A rapid support with GPE emergency grants
Like most countries, Zambia shut its schools in March 2020 to try to curb the spread of COVID-19, which has taken such a devastating toll on the world, with millions of lives lost, millions more people thrust into poverty, economies shattered and a cataclysmic disruption to children’s education.
School closures did not just wreak havoc on students’ learning. Children in sub-Saharan Africa and elsewhere have faced increased gender-based violence, teenage pregnancy and child marriage, poorer nutrition, and lifetime earning losses of thousands of dollars per child.
GPE, through its $10 million COVID-19 emergency grant to Zambia, not only helped the school system prepare to reopen schools, but also kept learning going for vulnerable children during the initial various shutdowns (after a full reopening in September 2020, schools were closed again during the last two weeks of January), through multiple interventions.
UNICEF oversees the implementation of this grant and is instrumental in ensuring its activities are carried out effectively.

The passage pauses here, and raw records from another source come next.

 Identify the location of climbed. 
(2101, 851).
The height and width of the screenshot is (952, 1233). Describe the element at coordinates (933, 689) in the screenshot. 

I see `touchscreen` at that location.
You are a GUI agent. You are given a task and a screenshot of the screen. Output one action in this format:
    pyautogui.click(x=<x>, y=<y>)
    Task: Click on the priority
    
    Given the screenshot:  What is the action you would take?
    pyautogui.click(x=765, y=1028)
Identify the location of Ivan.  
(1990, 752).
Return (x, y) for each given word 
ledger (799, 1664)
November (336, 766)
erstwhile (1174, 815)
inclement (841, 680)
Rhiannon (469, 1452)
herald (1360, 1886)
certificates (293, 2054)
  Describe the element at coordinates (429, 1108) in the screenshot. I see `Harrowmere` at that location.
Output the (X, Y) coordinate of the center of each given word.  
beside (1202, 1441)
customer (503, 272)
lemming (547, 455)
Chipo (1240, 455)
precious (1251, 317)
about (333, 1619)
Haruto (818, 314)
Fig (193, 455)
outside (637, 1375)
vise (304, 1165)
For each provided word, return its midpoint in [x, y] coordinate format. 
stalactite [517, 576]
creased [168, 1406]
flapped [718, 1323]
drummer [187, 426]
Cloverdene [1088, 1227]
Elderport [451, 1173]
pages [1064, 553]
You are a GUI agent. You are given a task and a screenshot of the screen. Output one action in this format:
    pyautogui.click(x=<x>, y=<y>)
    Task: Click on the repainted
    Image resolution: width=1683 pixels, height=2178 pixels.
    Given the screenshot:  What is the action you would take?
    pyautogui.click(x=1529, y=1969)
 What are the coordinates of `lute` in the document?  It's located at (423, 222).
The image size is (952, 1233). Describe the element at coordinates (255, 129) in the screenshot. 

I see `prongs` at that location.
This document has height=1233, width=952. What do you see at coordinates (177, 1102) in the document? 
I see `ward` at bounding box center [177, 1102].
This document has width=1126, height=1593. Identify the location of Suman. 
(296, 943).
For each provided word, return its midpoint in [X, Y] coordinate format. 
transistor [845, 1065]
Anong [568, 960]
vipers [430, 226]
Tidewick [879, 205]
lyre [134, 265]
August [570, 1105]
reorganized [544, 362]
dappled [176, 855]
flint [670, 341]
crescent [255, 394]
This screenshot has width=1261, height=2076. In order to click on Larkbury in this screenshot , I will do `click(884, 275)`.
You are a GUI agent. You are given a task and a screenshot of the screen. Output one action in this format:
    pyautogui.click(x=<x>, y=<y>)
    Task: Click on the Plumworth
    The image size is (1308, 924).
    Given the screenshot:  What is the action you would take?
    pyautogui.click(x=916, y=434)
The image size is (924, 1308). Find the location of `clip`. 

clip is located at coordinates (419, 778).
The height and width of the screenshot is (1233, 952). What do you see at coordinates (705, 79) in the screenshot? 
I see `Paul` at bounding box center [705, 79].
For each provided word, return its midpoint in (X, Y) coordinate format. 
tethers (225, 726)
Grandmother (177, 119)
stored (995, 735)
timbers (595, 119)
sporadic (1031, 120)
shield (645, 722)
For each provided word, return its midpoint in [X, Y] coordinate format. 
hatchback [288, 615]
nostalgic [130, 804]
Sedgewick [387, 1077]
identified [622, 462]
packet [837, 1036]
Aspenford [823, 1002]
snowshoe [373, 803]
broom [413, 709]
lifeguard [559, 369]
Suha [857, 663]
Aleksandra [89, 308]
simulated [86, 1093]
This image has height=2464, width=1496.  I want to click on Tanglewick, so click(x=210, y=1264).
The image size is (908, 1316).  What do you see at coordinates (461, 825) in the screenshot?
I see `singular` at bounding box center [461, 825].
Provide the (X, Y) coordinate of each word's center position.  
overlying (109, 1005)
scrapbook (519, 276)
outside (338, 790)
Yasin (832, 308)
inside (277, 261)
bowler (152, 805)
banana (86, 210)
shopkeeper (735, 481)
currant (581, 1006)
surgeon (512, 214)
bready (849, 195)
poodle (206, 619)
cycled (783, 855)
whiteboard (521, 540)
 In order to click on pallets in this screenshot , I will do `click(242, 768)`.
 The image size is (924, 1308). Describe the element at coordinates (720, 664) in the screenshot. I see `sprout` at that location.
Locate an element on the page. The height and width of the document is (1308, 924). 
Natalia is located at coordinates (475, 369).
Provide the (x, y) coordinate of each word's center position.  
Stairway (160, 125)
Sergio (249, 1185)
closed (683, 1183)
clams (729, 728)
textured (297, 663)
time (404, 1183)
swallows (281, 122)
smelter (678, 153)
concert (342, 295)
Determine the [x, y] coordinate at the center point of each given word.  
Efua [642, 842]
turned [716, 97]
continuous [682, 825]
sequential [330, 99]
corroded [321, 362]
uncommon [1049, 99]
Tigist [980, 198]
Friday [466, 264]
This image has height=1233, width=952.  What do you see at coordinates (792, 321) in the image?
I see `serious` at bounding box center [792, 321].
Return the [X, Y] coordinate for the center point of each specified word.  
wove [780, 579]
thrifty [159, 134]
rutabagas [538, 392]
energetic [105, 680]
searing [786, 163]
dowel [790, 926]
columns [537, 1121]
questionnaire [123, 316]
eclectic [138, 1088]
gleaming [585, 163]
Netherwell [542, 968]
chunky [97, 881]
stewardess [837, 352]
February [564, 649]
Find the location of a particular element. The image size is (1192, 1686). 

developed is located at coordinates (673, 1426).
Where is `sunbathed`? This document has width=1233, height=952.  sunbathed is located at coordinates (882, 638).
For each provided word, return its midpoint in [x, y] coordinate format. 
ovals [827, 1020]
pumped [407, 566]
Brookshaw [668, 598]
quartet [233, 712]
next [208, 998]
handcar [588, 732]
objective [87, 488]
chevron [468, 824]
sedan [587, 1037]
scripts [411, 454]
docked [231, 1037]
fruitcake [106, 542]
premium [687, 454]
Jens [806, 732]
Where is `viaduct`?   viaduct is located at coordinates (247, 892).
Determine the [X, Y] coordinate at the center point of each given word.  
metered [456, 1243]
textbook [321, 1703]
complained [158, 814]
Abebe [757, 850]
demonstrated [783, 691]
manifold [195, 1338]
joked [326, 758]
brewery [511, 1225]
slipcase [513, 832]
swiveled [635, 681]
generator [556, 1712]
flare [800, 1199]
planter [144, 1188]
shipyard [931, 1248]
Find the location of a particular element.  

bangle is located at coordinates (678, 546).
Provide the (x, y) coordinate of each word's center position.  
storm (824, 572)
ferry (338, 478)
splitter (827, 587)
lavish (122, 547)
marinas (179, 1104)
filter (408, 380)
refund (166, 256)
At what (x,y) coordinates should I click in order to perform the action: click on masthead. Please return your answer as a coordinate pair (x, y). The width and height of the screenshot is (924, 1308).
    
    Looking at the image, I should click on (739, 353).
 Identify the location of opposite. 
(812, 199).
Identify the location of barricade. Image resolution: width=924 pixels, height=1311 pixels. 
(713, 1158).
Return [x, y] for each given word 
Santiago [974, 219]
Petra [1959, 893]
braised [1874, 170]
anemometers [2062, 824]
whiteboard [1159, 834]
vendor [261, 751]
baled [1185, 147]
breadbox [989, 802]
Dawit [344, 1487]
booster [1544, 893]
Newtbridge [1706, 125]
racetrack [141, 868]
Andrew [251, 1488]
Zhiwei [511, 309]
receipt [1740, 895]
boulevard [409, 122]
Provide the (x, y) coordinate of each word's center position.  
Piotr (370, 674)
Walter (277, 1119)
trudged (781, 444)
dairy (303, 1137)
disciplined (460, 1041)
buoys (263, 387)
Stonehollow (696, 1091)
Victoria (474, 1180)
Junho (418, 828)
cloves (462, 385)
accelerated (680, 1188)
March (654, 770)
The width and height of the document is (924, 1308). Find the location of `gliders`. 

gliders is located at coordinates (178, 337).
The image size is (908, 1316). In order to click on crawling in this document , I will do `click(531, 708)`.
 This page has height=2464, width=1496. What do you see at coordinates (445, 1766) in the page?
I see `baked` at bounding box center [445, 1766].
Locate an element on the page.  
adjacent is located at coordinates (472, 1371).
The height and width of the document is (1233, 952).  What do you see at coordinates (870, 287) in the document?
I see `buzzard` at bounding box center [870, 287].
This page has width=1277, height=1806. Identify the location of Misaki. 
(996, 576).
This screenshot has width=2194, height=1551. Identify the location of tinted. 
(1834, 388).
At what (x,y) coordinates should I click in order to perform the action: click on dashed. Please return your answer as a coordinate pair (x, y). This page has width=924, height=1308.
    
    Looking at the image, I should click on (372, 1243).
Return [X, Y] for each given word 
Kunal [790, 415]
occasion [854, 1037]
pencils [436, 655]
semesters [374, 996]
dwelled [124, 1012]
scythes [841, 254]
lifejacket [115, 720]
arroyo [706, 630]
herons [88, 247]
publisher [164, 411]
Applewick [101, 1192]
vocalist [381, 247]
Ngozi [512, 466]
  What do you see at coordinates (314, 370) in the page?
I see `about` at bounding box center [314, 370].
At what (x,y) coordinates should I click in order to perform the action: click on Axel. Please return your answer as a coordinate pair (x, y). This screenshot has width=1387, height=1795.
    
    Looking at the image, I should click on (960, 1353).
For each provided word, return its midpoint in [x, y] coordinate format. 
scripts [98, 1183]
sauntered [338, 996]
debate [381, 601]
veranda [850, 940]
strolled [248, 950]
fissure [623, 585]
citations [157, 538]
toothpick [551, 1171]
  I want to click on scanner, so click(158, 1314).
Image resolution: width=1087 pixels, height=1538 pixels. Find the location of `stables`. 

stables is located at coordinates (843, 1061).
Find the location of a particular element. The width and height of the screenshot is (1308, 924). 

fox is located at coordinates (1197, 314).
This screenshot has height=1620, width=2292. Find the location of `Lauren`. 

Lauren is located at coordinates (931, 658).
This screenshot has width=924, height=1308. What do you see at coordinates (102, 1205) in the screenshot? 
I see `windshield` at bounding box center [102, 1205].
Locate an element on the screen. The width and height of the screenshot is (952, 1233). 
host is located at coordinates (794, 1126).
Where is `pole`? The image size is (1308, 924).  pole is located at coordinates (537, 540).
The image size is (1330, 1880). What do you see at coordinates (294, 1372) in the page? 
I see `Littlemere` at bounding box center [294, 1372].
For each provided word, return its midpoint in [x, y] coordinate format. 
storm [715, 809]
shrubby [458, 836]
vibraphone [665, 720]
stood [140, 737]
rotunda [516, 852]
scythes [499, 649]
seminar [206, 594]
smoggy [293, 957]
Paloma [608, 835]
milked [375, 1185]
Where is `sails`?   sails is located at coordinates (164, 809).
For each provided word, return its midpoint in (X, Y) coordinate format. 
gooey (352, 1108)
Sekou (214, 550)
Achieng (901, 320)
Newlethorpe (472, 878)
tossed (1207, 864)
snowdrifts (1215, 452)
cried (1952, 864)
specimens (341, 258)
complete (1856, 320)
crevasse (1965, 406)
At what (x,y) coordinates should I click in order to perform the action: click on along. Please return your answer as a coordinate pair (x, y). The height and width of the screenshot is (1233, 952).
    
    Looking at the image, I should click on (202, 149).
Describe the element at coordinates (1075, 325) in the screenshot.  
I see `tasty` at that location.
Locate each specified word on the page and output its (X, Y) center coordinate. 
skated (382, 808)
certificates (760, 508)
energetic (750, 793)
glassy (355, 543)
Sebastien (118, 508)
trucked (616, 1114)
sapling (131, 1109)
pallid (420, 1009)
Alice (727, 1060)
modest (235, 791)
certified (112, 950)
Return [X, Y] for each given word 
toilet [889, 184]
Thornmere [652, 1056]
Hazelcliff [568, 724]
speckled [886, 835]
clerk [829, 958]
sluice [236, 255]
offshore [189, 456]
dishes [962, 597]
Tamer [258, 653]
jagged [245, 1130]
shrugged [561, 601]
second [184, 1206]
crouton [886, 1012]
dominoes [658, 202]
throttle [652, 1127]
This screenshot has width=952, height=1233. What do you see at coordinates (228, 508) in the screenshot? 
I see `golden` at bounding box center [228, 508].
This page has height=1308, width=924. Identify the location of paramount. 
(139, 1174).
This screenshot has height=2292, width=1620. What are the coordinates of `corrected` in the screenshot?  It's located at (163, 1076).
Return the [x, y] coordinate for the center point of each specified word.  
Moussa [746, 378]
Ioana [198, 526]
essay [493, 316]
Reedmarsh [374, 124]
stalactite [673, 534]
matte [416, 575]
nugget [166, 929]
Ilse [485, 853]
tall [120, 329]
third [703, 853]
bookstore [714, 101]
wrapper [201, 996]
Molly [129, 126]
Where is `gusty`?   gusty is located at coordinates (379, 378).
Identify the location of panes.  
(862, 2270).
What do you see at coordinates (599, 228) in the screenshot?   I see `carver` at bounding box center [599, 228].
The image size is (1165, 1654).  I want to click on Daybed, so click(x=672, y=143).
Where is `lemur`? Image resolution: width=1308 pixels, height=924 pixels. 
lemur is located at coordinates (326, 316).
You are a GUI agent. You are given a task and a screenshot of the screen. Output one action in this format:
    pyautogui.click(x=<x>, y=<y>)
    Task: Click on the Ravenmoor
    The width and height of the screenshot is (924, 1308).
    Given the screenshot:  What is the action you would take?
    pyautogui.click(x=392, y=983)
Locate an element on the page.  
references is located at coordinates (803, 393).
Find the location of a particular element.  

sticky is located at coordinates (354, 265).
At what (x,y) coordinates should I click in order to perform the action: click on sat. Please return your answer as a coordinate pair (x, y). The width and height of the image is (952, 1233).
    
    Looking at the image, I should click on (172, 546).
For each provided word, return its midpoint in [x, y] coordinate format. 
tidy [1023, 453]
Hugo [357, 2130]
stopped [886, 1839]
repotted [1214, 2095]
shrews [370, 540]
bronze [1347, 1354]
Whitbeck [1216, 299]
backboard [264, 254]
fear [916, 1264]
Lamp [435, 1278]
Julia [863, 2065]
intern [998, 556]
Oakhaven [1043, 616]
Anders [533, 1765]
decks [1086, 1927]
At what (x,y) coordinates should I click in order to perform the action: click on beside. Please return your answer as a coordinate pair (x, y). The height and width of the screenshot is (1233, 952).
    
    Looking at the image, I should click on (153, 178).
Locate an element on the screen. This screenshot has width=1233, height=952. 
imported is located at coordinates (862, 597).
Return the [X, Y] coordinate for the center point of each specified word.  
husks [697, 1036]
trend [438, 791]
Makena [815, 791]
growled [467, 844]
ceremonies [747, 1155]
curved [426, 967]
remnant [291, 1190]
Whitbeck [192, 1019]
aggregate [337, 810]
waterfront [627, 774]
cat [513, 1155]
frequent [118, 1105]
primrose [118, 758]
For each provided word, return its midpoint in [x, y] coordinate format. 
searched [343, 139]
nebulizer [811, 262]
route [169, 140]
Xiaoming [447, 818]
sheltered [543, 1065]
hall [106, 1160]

That’s especially important for children in a country like Zambia, already disadvantaged by the low quality of learning and teaching, a teacher shortage, and insufficient learning materials.
Keeping learning going during closures and after reopening
When schools were closed, GPE supported the development of educational radio programming, including the translation of radio content for the youngest learners into five local languages.
Public awareness and sensitization campaigns were aired on community radio stations to provide psychosocial support and minimize the negative impact of school closures on gender-based violence, child marriage and pregnancy; the radio campaign reached nearly 1 million children and adults.